PHP as an Scripting Language

The primary use of PHP is for server-side scripting. It can handle form data, set cookies, interact with a database, and “talk” to other services using hundreds of protocols. It also enables you to create a powerful, fast and dynamic websites that is secured, robust and efficient. With PHP, you can alter a webpage, drop some JavaScript or create a custom CSS.

In addition to that, most of the popular open-source e-commerce platforms use PHP and very few have been breached. WordPress is entirely built using PHP and MySQL combo and they’ve been strong and running for years. They even earned the reputation for being the most used open-source CMS on the web.

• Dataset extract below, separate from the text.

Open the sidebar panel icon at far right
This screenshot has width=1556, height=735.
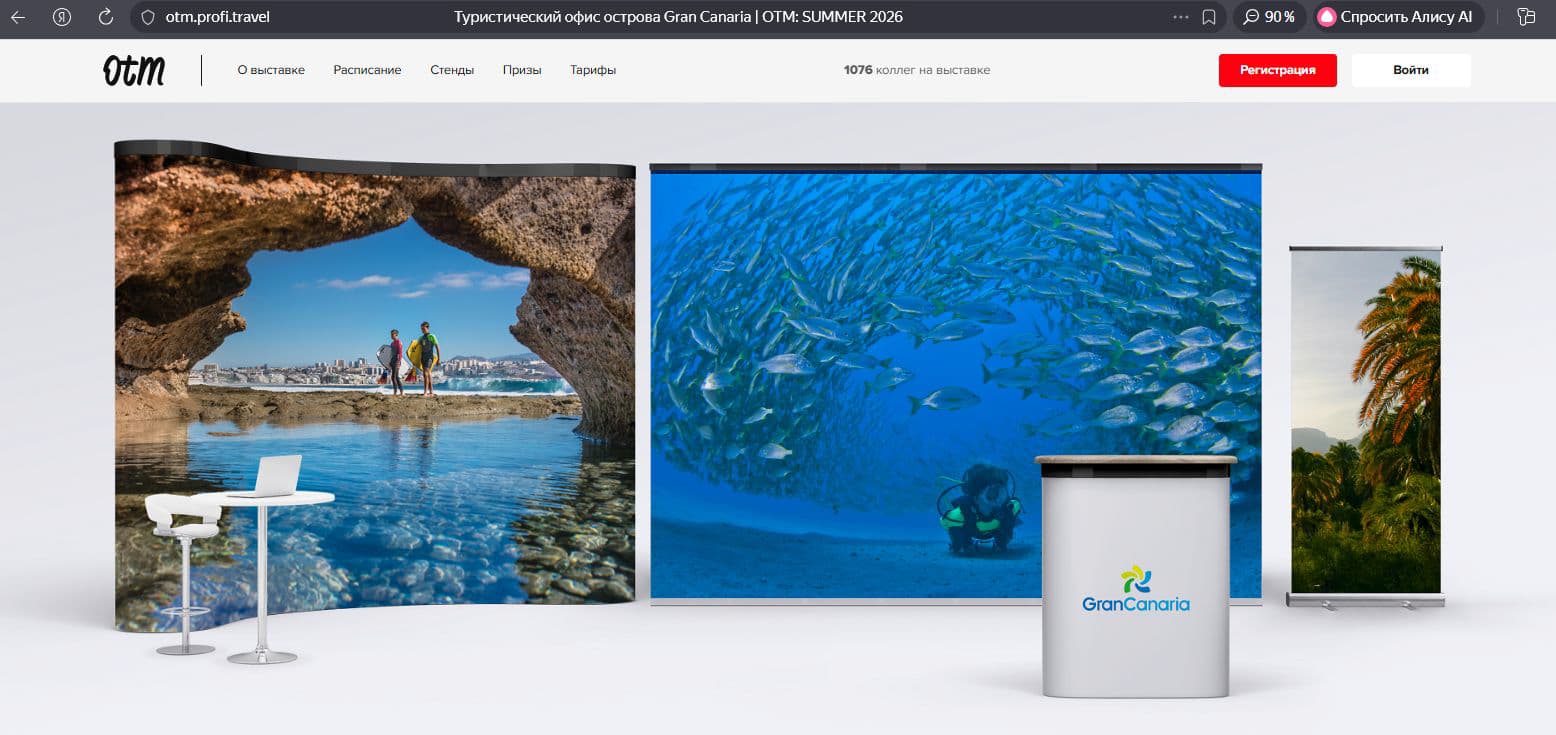click(1526, 17)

Though PHP has its own flaws, its developers and the community is continually working to make it more robust. The upcoming release, PHP 7 (as of November 2014) promises up to 100% increase in performance as well as a number of bug fixes.

PHP as a Source of Income

While there is a couple of new server side scripting languages like Ruby on Rails and Java as well as the good old ASP.NET, PHP remains to be used by over 75% of websites online. Therefore, as a PHP expert, you can easily find freelancing jobs; you can even land a permanent job on a web development firm. Being a PHP expert, you can easily find gigs online. Though you might also want to learn Java because it’s an all-purpose, all platform programming language. And no, I’m not advertising it, I’m a huge PHP fan.

What is PHP?

PHP actually means PHP: Hypertext Preprocessor. It’s a recursive acronym. It’s a server-side scripting language created by Rasmus Lerdorf in 1994. This is the language you want to learn and use if you primarily want to develop web applications and web frameworks. A notable platform using PHP is WordPress, combining it with HTML, CSS and JavaScript; it was able to produce a web application that allows end users to create and establish their own website or online presence with minimal to no coding knowledge at all.

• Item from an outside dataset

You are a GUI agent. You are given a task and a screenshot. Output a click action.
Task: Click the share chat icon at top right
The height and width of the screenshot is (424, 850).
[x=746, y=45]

If you are an aspiring web developer, beside HTML, CSS and JavaScript as your basic knowledge, you are required to have a solid understanding of server-side scripting. However, unlike the three we mentioned, server-side scripting comes in different flavors. What do I mean with that? I mean there’s more to choose from, unlike for web design where there is a specific standard language that you need to learn. When it comes to web development and server side scripting, you can choose different languages. There are Java, PHP and Ruby among others. But the most popular is PHP.

Uses of PHP

PHP has a lot of uses and it can also be used as a general-purpose programming language. However, it’s most widely used for server-side scripting.

Server-side scripting is the most traditional use of PHP and it’s primarily designed with that in mind. All you need to make PHP work is the PHP parser, which can be a CGI or server module, a web server and a web browser. If you’re an aspiring web developer, you must know that there are several ways of setting up a local server in your home PC. Some possible solutions that you can find online are the LAMP, WAMP and XAMPP stacks. These solutions comes packages with apache, MySQL and PHP.

PHP can also be used for command line scripting. That means all you need is the PHP parser, nothing more. You can easily use this side of PHP for executing cron tasks on Linux and schedule tasks for Windows. It can also be used for simple text processing.

The least and probably the rarest use of PHP are writing desktop applications. Though PHP is mostly used for the web, it can also be used as a general-purpose programming language. That means you can write desktop application using PHP, that is, if you’re a true master and you know how to use all of the advanced features of the programming language. However, you use a separate version of PHP for writing desktop apps and that’s called PHP-GTK. This is an extension to PHP and it’s not available in the main distribution. They have their own website, separate from php.net and if you want to write desktop apps, you should go there.

In addition to that, PHP is also capable of talking to other services through the use of protocols like LDAP, IMAP, SNMP, NNTP, POP3, HTTP, COM (for windows) and tons of others. It will also allow you to open raw network sockets and interact with any other protocol. Pretty diverse, eh?